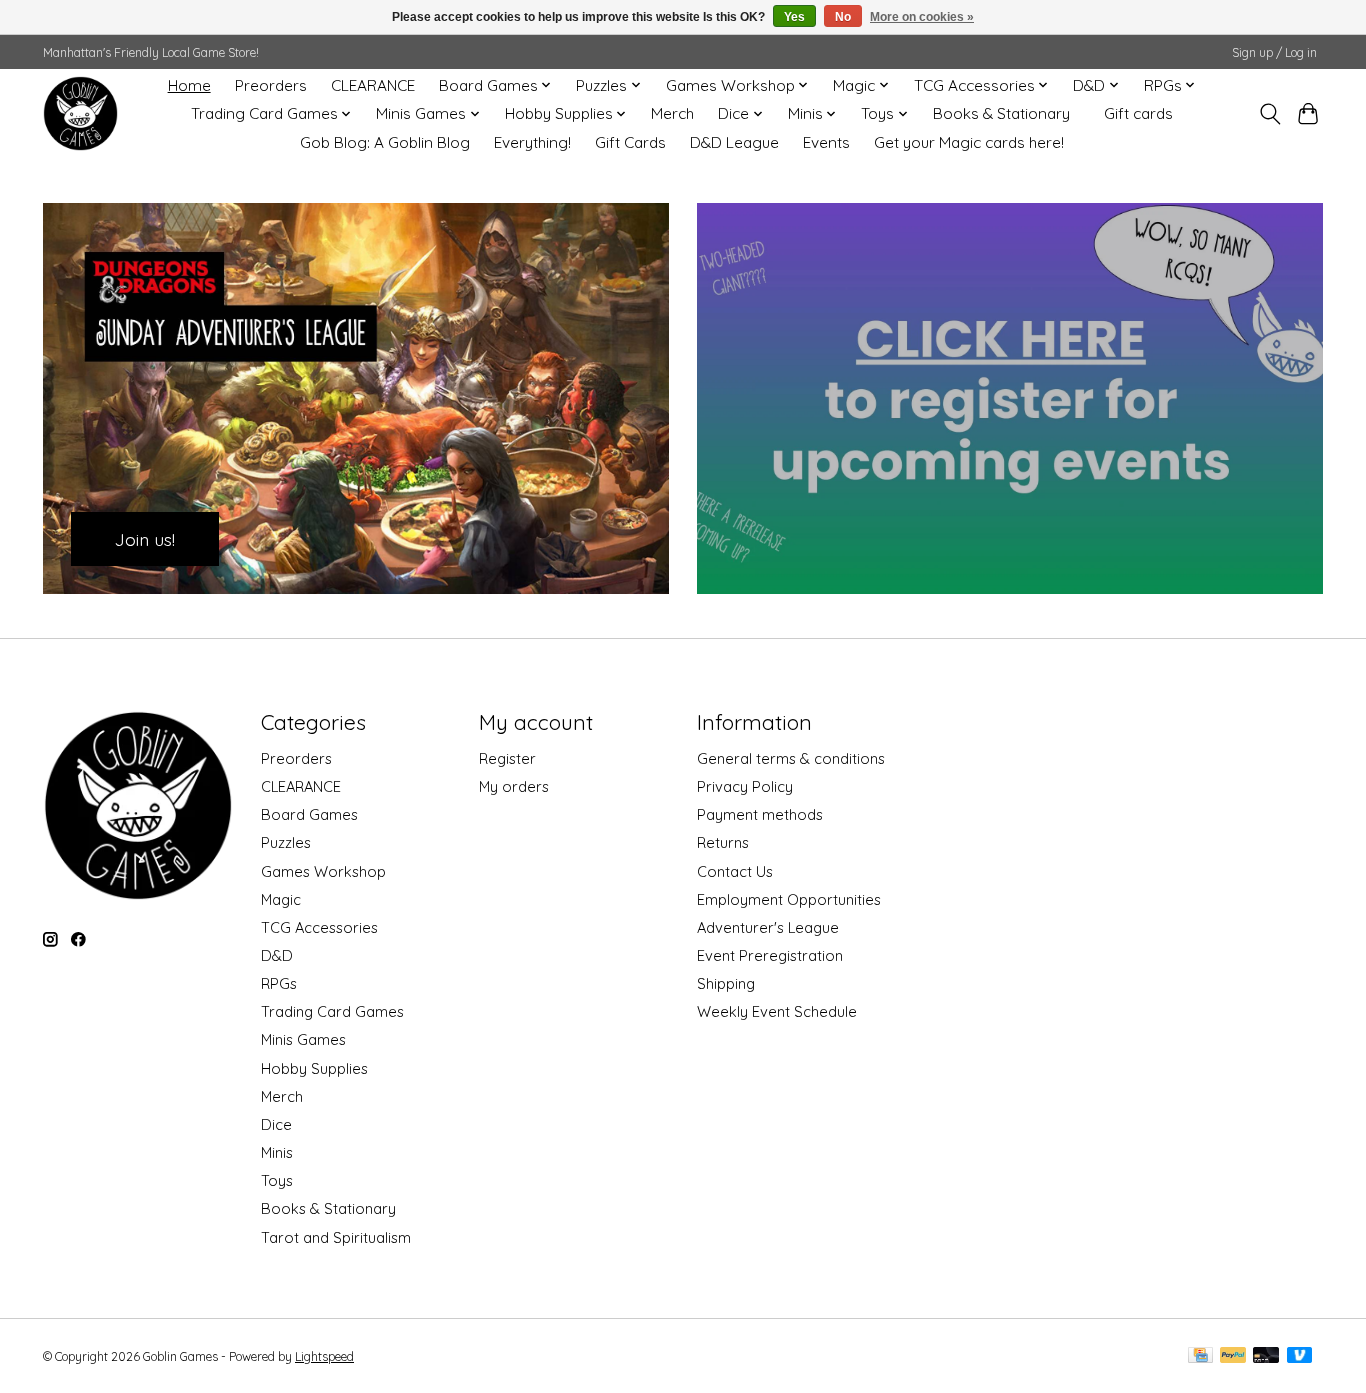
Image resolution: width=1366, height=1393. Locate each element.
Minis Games (303, 1039)
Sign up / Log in (1274, 52)
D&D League (734, 142)
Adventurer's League (768, 927)
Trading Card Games (332, 1011)
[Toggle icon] (1269, 114)
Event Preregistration (770, 955)
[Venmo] (1300, 1356)
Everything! (532, 142)
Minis (277, 1152)
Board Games (309, 814)
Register (507, 758)
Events (826, 142)
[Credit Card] (1200, 1356)
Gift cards (1138, 113)
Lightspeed (324, 1356)
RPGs (279, 983)
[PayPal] (1233, 1356)
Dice (276, 1124)
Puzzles (286, 842)
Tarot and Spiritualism (336, 1237)
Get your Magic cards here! (969, 142)
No (843, 17)
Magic (281, 899)
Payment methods (760, 814)
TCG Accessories (319, 927)
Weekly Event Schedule (777, 1011)
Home (189, 85)
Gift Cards (630, 142)
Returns (723, 842)
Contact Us (735, 871)
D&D (277, 955)
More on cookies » (922, 17)
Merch (672, 113)
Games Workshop (323, 871)
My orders (514, 786)
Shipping (726, 983)
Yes (794, 17)
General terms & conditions (791, 758)
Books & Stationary (1001, 113)
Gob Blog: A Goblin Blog (385, 142)
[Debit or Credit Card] (1266, 1356)
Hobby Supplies (314, 1068)
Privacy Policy (745, 786)
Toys (277, 1180)
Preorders (271, 85)
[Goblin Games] (80, 113)
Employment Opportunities (789, 899)
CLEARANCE (373, 85)
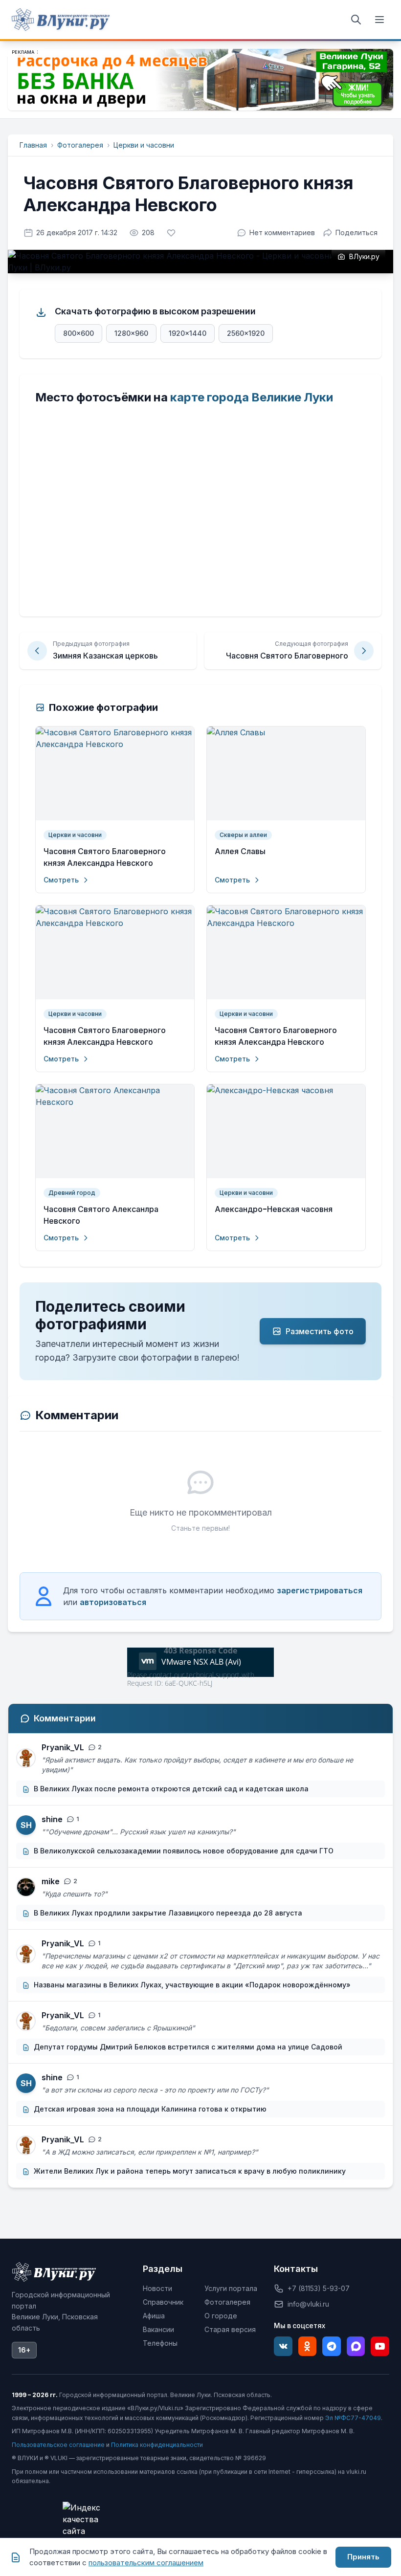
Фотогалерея (80, 145)
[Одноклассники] (307, 2346)
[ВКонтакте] (283, 2346)
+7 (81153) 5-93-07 (319, 2288)
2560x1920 (246, 333)
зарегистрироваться (319, 1590)
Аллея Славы (240, 851)
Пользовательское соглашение (58, 2444)
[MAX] (356, 2346)
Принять (363, 2556)
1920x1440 (187, 333)
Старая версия (230, 2329)
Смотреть (61, 880)
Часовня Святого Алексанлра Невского (101, 1215)
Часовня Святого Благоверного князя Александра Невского (105, 857)
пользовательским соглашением (146, 2562)
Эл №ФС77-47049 (353, 2418)
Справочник (163, 2302)
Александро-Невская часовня (274, 1209)
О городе (220, 2316)
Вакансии (158, 2329)
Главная (33, 145)
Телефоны (160, 2343)
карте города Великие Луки (251, 397)
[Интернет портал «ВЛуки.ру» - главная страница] (61, 19)
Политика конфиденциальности (157, 2444)
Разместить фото (320, 1331)
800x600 (78, 333)
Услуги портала (230, 2288)
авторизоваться (113, 1602)
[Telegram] (331, 2346)
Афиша (154, 2316)
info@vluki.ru (308, 2304)
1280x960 (131, 333)
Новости (157, 2288)
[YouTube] (380, 2346)
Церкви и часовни (143, 145)
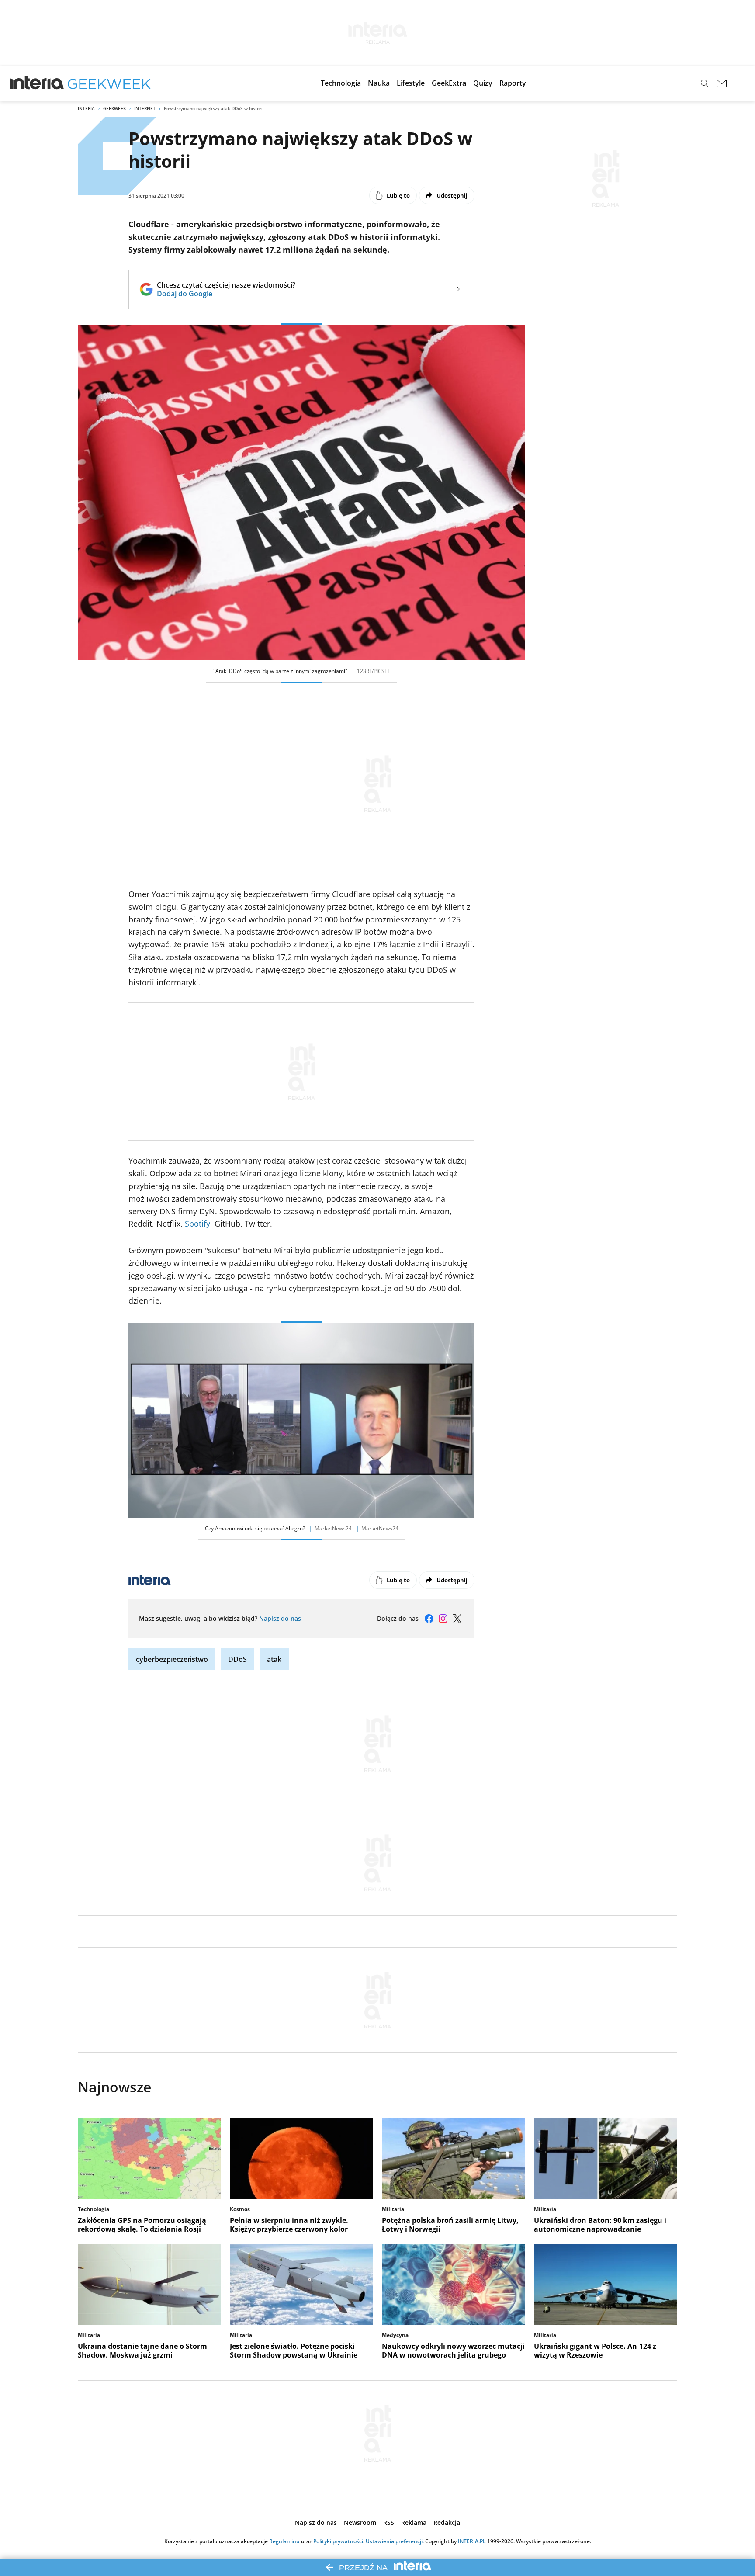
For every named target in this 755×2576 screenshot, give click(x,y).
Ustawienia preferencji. (395, 2541)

☆ ☆ ☆ ☆ ☆

### ACTION ITEM
Except for the pictures, give all the material above again verbatim.

### RESULT BELOW
Image resolution: width=1366, height=1393. Locate each element.
Minis Games (303, 1039)
Sign up / Log in (1274, 52)
D&D League (734, 142)
Adventurer's League (768, 927)
Trading Card Games (332, 1011)
[Toggle icon] (1269, 114)
Event Preregistration (770, 955)
[Venmo] (1300, 1356)
Everything! (532, 142)
Minis (277, 1152)
Board Games (309, 814)
Register (507, 758)
Events (826, 142)
[Credit Card] (1200, 1356)
Gift cards (1138, 113)
Lightspeed (324, 1356)
RPGs (279, 983)
[PayPal] (1233, 1356)
Dice (276, 1124)
Puzzles (286, 842)
Tarot and Spiritualism (336, 1237)
Get your Magic cards here! (969, 142)
No (843, 17)
Magic (281, 899)
Payment methods (760, 814)
TCG Accessories (319, 927)
Weekly Event Schedule (777, 1011)
Home (189, 85)
Gift Cards (630, 142)
Returns (723, 842)
Contact Us (735, 871)
D&D (277, 955)
More on cookies » (922, 17)
Merch (672, 113)
Games Workshop (323, 871)
My orders (514, 786)
Shipping (726, 983)
Yes (794, 17)
General terms & conditions (791, 758)
Books & Stationary (1001, 113)
Gob Blog: A Goblin Blog (385, 142)
[Debit or Credit Card] (1266, 1356)
Hobby Supplies (314, 1068)
Privacy Policy (745, 786)
Toys (277, 1180)
Preorders (271, 85)
[Goblin Games] (80, 113)
Employment Opportunities (789, 899)
CLEARANCE (373, 85)
Фотогалерея (80, 145)
[Одноклассники] (307, 2346)
[ВКонтакте] (283, 2346)
+7 (81153) 5-93-07 (319, 2288)
2560x1920 (246, 333)
зарегистрироваться (319, 1590)
Аллея Славы (240, 851)
Пользовательское соглашение (58, 2444)
[MAX] (356, 2346)
Принять (363, 2556)
1920x1440 (187, 333)
Старая версия (230, 2329)
Смотреть (61, 880)
Часовня Святого Алексанлра Невского (101, 1215)
Часовня Святого Благоверного князя Александра Невского (105, 857)
пользовательским соглашением (146, 2562)
Эл №ФС77-47049 (353, 2418)
Справочник (163, 2302)
Александро-Невская часовня (274, 1209)
О городе (220, 2316)
Вакансии (158, 2329)
Главная (33, 145)
Телефоны (160, 2343)
карте города Великие Луки (251, 397)
[Интернет портал «ВЛуки.ру» - главная страница] (61, 19)
Политика конфиденциальности (157, 2444)
Разместить фото (320, 1331)
800x600 (78, 333)
Услуги портала (230, 2288)
авторизоваться (113, 1602)
[Telegram] (331, 2346)
Афиша (154, 2316)
info@vluki.ru (308, 2304)
1280x960 (131, 333)
Новости (157, 2288)
[YouTube] (380, 2346)
Церкви и часовни (143, 145)
For every named target in this 755×2576 screenshot, give click(x,y).
Ustawienia preferencji. (395, 2541)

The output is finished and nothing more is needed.